Each entry, in full: copy it out exactly.

Extracted records:
..............................
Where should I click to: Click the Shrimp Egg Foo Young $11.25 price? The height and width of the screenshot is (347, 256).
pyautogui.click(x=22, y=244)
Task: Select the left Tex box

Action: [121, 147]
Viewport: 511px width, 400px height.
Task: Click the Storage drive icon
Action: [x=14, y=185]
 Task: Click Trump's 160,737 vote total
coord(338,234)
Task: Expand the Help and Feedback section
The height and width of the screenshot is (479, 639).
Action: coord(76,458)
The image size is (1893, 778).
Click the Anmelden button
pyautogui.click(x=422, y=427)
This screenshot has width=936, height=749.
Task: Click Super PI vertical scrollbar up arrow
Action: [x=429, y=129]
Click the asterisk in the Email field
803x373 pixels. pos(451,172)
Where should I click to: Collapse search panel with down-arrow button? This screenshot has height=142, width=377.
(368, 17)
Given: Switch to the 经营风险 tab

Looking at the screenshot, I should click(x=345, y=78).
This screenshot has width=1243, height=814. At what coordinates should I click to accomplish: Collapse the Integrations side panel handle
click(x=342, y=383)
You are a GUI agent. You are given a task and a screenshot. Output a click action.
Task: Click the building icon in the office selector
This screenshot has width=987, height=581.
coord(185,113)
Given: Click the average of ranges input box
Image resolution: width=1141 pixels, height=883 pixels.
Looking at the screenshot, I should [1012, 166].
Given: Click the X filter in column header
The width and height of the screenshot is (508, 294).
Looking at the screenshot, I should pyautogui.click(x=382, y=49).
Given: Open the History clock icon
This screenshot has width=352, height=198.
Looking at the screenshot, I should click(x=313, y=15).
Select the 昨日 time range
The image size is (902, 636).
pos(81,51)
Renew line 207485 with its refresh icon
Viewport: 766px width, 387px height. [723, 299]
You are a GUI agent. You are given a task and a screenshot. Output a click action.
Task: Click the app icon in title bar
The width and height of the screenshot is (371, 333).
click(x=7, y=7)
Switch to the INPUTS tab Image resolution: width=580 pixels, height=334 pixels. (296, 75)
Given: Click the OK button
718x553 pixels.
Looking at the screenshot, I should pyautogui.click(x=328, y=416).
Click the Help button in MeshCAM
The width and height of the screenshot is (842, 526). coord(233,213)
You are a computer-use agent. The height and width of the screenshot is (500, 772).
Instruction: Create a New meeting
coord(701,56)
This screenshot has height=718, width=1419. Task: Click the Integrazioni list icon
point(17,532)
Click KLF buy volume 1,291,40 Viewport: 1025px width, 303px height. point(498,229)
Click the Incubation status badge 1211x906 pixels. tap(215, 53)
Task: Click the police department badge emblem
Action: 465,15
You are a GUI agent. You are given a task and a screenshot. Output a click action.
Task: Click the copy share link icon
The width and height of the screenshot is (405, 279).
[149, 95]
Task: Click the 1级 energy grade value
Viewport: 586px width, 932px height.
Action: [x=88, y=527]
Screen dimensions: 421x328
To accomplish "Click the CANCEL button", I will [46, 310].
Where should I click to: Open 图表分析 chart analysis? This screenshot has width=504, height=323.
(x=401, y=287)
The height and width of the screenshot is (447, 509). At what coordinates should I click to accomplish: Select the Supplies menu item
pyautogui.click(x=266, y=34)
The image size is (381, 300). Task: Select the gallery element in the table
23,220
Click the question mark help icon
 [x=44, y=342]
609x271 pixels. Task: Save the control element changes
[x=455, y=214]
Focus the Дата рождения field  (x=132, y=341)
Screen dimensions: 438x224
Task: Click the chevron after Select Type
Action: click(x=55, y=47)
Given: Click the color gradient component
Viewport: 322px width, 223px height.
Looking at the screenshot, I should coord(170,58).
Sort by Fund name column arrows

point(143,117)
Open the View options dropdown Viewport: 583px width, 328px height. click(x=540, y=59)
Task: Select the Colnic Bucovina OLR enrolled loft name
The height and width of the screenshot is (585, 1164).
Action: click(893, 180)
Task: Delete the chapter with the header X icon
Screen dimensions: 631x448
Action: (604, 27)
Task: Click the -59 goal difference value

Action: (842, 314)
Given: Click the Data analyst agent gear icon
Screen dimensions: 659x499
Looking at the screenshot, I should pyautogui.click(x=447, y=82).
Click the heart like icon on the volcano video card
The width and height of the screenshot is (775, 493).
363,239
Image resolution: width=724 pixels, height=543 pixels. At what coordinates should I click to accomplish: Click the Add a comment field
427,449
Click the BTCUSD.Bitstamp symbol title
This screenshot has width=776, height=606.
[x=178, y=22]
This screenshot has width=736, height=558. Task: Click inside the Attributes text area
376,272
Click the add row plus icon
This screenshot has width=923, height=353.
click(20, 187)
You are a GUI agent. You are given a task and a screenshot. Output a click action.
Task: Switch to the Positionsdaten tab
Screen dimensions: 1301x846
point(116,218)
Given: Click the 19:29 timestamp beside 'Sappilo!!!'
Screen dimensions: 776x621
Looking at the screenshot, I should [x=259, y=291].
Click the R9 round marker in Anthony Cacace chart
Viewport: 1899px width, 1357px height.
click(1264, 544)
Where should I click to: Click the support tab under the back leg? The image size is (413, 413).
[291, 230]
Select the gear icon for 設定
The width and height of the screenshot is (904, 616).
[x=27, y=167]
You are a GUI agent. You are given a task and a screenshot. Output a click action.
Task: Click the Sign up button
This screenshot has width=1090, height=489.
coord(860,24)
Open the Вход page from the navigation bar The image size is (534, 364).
..............................
Response -
Where should I click to: Click the Shrimp Egg Foo Young $11.25 price? The height and width of the screenshot is (347, 256).
pyautogui.click(x=22, y=244)
Task: Select the left Tex box

Action: [121, 147]
Viewport: 511px width, 400px height.
Task: Click the Storage drive icon
Action: [x=14, y=185]
 Task: Click Trump's 160,737 vote total
coord(338,234)
Task: Expand the Help and Feedback section
The height and width of the screenshot is (479, 639).
Action: coord(76,458)
The image size is (1893, 778).
Click the Anmelden button
pyautogui.click(x=422, y=427)
This screenshot has width=936, height=749.
Task: Click Super PI vertical scrollbar up arrow
Action: [x=429, y=129]
Click the asterisk in the Email field
803x373 pixels. pos(451,172)
Where should I click to: Collapse search panel with down-arrow button? This screenshot has height=142, width=377.
(368, 17)
Given: Switch to the 经营风险 tab

Looking at the screenshot, I should click(x=345, y=78).
This screenshot has width=1243, height=814. At what coordinates should I click to accomplish: Collapse the Integrations side panel handle
click(x=342, y=383)
You are a GUI agent. You are given a task and a screenshot. Output a click action.
Task: Click the building icon in the office selector
This screenshot has width=987, height=581.
coord(185,113)
Given: Click the average of ranges input box
Image resolution: width=1141 pixels, height=883 pixels.
Looking at the screenshot, I should [1012, 166].
Given: Click the X filter in column header
The width and height of the screenshot is (508, 294).
Looking at the screenshot, I should pyautogui.click(x=382, y=49).
Given: Open the History clock icon
This screenshot has width=352, height=198.
Looking at the screenshot, I should click(x=313, y=15).
Select the 昨日 time range
The image size is (902, 636).
pos(81,51)
Renew line 207485 with its refresh icon
Viewport: 766px width, 387px height. [723, 299]
You are a GUI agent. You are given a task and a screenshot. Output a click action.
Task: Click the app icon in title bar
The width and height of the screenshot is (371, 333).
click(x=7, y=7)
Switch to the INPUTS tab Image resolution: width=580 pixels, height=334 pixels. (296, 75)
Given: Click the OK button
718x553 pixels.
Looking at the screenshot, I should pyautogui.click(x=328, y=416).
Click the Help button in MeshCAM
The width and height of the screenshot is (842, 526). coord(233,213)
You are a computer-use agent. The height and width of the screenshot is (500, 772).
Instruction: Create a New meeting
coord(701,56)
This screenshot has height=718, width=1419. Task: Click the Integrazioni list icon
point(17,532)
Click KLF buy volume 1,291,40 Viewport: 1025px width, 303px height. point(498,229)
Click the Incubation status badge 1211x906 pixels. tap(215, 53)
Task: Click the police department badge emblem
Action: 465,15
You are a GUI agent. You are given a task and a screenshot. Output a click action.
Task: Click the copy share link icon
The width and height of the screenshot is (405, 279).
[149, 95]
Task: Click the 1级 energy grade value
Viewport: 586px width, 932px height.
Action: [x=88, y=527]
Screen dimensions: 421x328
To accomplish "Click the CANCEL button", I will [46, 310].
Where should I click to: Open 图表分析 chart analysis? This screenshot has width=504, height=323.
(x=401, y=287)
The height and width of the screenshot is (447, 509). At what coordinates should I click to accomplish: Select the Supplies menu item
pyautogui.click(x=266, y=34)
The image size is (381, 300). Task: Select the gallery element in the table
23,220
Click the question mark help icon
 [x=44, y=342]
609x271 pixels. Task: Save the control element changes
[x=455, y=214]
Focus the Дата рождения field  (x=132, y=341)
Screen dimensions: 438x224
Task: Click the chevron after Select Type
Action: click(x=55, y=47)
Given: Click the color gradient component
Viewport: 322px width, 223px height.
Looking at the screenshot, I should coord(170,58).
Sort by Fund name column arrows

point(143,117)
Open the View options dropdown Viewport: 583px width, 328px height. click(x=540, y=59)
Task: Select the Colnic Bucovina OLR enrolled loft name
The height and width of the screenshot is (585, 1164).
Action: click(893, 180)
Task: Delete the chapter with the header X icon
Screen dimensions: 631x448
Action: (604, 27)
Task: Click the -59 goal difference value

Action: (842, 314)
Given: Click the Data analyst agent gear icon
Screen dimensions: 659x499
Looking at the screenshot, I should pyautogui.click(x=447, y=82).
Click the heart like icon on the volcano video card
The width and height of the screenshot is (775, 493).
363,239
Image resolution: width=724 pixels, height=543 pixels. At what coordinates should I click to accomplish: Click the Add a comment field
427,449
Click the BTCUSD.Bitstamp symbol title
This screenshot has width=776, height=606.
[x=178, y=22]
This screenshot has width=736, height=558. Task: Click inside the Attributes text area
376,272
Click the add row plus icon
This screenshot has width=923, height=353.
click(20, 187)
You are a GUI agent. You are given a task and a screenshot. Output a click action.
Task: Switch to the Positionsdaten tab
Screen dimensions: 1301x846
point(116,218)
Given: Click the 19:29 timestamp beside 'Sappilo!!!'
Screen dimensions: 776x621
Looking at the screenshot, I should [x=259, y=291].
Click the R9 round marker in Anthony Cacace chart
Viewport: 1899px width, 1357px height.
click(1264, 544)
Where should I click to: Click the support tab under the back leg? The image size is (413, 413).
[291, 230]
Select the gear icon for 設定
The width and height of the screenshot is (904, 616).
[x=27, y=167]
You are a GUI agent. You are given a task and a screenshot. Output a click action.
Task: Click the Sign up button
This screenshot has width=1090, height=489.
coord(860,24)
Open the Вход page from the navigation bar The image size is (534, 364).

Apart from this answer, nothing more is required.